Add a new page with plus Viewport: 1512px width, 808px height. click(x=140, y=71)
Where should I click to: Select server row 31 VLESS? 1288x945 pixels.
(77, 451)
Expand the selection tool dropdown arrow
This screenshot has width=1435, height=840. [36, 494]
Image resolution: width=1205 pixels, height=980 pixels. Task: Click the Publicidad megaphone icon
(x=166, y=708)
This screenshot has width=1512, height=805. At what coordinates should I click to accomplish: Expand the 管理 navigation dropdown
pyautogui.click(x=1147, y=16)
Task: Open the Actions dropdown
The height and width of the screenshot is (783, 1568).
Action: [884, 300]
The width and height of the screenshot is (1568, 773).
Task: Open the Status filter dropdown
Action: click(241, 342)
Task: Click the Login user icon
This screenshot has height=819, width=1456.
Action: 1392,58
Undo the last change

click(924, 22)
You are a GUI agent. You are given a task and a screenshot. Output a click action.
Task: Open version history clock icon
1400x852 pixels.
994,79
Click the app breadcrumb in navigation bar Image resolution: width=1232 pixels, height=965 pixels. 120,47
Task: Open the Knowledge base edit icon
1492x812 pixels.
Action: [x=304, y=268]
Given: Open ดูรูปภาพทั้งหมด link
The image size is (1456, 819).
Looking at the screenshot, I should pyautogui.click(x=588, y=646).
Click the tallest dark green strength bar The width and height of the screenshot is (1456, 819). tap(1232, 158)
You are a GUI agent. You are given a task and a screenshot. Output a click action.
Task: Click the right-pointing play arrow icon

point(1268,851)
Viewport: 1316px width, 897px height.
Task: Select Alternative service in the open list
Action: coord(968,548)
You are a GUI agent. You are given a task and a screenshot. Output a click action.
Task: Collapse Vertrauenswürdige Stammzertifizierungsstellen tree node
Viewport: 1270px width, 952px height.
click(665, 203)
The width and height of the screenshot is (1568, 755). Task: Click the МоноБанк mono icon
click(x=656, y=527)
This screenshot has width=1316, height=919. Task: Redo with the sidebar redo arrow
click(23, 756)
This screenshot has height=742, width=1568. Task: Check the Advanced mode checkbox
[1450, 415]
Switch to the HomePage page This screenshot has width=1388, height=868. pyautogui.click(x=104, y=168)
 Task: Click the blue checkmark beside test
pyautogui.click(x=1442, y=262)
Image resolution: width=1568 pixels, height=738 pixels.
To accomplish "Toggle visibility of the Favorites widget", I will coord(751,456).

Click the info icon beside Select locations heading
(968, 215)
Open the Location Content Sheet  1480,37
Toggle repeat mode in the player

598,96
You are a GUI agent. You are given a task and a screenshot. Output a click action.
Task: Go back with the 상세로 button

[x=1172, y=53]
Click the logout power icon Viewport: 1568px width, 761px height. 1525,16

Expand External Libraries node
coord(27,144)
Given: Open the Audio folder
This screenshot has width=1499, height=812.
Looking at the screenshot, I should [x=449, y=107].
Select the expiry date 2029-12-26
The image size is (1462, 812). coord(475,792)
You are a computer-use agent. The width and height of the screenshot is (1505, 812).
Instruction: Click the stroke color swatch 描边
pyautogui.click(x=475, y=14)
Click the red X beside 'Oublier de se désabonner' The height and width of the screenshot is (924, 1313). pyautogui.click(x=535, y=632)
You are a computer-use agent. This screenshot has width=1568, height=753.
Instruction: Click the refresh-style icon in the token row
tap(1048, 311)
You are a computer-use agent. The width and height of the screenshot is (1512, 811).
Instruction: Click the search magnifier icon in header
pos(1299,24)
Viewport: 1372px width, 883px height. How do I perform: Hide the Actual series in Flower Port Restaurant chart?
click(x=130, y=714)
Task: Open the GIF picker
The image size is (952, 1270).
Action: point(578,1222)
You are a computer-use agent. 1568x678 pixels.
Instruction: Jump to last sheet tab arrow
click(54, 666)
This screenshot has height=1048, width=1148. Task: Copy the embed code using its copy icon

- _ACTION ITEM_: Word for word, restate the lines from the one holding "The image size is (952, 1270)." to the last line of the records.

- _EXERCISE RESULT_:
The image size is (952, 1270).
Action: point(578,1222)
You are a computer-use agent. 1568x678 pixels.
Instruction: Jump to last sheet tab arrow
click(54, 666)
This screenshot has height=1048, width=1148. Task: Copy the embed code using its copy icon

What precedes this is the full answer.